> **Task requirements**:
Check each line below for "sidebar" and give the count of those that have it, nothing else.
Data for processing Start Marker
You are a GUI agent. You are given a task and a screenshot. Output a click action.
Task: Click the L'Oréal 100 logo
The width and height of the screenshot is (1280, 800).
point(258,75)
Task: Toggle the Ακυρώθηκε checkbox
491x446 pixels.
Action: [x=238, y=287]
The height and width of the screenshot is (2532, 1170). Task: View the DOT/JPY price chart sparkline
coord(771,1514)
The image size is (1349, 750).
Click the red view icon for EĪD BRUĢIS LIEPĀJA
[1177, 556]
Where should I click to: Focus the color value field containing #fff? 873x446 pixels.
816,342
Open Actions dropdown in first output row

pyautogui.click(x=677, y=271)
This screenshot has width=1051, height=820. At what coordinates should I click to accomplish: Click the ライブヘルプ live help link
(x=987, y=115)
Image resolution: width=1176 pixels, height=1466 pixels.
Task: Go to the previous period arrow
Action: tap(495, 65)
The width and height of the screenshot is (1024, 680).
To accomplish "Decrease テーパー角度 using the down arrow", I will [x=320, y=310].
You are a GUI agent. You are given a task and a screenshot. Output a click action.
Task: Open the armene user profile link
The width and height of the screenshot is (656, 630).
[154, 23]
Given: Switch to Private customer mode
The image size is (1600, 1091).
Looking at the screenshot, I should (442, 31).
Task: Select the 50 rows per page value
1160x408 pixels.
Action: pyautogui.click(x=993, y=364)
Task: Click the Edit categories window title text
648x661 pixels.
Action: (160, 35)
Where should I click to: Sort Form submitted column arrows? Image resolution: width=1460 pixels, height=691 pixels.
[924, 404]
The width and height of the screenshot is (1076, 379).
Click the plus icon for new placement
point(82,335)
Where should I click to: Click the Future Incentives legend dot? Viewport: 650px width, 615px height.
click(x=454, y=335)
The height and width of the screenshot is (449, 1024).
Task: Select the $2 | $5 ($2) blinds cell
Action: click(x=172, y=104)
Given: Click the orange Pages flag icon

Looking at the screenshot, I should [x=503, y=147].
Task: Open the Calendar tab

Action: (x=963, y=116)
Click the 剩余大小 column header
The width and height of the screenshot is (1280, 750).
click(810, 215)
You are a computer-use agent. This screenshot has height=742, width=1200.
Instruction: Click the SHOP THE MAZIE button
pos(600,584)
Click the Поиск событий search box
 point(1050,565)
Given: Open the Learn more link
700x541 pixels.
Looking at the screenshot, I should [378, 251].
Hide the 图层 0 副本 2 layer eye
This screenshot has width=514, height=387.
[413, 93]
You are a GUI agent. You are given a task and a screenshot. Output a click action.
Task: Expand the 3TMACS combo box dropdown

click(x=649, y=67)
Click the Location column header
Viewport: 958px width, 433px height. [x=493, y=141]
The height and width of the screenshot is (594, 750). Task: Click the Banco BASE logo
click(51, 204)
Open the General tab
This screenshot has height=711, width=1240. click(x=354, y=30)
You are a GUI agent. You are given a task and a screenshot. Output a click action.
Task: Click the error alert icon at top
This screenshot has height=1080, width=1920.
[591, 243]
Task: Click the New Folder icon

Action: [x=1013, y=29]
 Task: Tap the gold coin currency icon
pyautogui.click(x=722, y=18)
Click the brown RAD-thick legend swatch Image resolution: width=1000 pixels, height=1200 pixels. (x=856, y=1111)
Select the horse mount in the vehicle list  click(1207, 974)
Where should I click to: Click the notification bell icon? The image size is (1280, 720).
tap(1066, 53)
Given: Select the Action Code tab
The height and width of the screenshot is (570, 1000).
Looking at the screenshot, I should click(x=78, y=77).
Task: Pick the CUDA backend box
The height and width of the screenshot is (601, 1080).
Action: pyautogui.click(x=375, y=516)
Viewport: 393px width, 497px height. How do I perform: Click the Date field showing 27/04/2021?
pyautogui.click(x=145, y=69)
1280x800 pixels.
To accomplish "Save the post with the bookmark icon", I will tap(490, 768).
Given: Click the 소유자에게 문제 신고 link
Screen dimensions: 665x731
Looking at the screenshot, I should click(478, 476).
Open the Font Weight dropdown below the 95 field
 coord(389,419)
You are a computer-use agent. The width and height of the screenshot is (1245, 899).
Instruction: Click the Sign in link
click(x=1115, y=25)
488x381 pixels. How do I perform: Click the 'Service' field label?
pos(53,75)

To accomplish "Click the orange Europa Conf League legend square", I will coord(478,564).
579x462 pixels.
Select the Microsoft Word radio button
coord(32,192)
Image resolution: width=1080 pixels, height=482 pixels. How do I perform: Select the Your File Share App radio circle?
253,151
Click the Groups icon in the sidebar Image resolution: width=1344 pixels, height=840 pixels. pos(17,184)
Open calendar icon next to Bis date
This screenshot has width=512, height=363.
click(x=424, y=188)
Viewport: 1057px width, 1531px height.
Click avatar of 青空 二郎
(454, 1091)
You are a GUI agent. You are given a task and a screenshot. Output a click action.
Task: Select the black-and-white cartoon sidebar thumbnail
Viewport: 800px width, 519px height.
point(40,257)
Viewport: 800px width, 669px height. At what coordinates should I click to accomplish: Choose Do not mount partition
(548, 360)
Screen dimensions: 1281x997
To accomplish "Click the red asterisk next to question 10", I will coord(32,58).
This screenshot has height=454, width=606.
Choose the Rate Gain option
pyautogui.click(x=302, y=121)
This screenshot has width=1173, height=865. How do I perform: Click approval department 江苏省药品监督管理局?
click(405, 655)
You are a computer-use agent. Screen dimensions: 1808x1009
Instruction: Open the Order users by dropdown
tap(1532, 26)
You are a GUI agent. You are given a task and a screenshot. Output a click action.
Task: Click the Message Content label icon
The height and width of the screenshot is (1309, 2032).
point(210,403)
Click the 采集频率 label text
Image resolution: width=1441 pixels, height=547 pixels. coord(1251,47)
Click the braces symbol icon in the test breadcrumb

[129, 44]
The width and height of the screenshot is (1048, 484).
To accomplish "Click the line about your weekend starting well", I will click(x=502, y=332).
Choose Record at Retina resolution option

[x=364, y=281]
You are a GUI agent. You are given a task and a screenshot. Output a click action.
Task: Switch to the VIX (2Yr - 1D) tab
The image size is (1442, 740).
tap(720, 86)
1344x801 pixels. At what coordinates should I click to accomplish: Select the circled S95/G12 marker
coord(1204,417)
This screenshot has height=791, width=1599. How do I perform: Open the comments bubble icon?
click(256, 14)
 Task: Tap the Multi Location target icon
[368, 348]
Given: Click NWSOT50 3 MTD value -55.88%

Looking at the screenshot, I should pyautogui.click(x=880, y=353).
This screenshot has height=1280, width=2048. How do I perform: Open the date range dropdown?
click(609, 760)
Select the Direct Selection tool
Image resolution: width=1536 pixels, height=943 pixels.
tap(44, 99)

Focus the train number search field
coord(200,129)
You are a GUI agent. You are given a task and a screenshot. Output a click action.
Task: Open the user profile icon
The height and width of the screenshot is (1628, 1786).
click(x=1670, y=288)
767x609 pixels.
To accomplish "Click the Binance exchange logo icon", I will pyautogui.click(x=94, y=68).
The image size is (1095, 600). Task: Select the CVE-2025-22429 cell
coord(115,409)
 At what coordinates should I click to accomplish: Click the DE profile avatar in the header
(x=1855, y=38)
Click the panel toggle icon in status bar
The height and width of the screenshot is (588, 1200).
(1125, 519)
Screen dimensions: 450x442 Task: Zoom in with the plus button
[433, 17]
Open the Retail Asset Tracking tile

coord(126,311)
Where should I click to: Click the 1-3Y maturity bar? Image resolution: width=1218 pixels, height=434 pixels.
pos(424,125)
Data for processing End Marker
> **Reply**:
2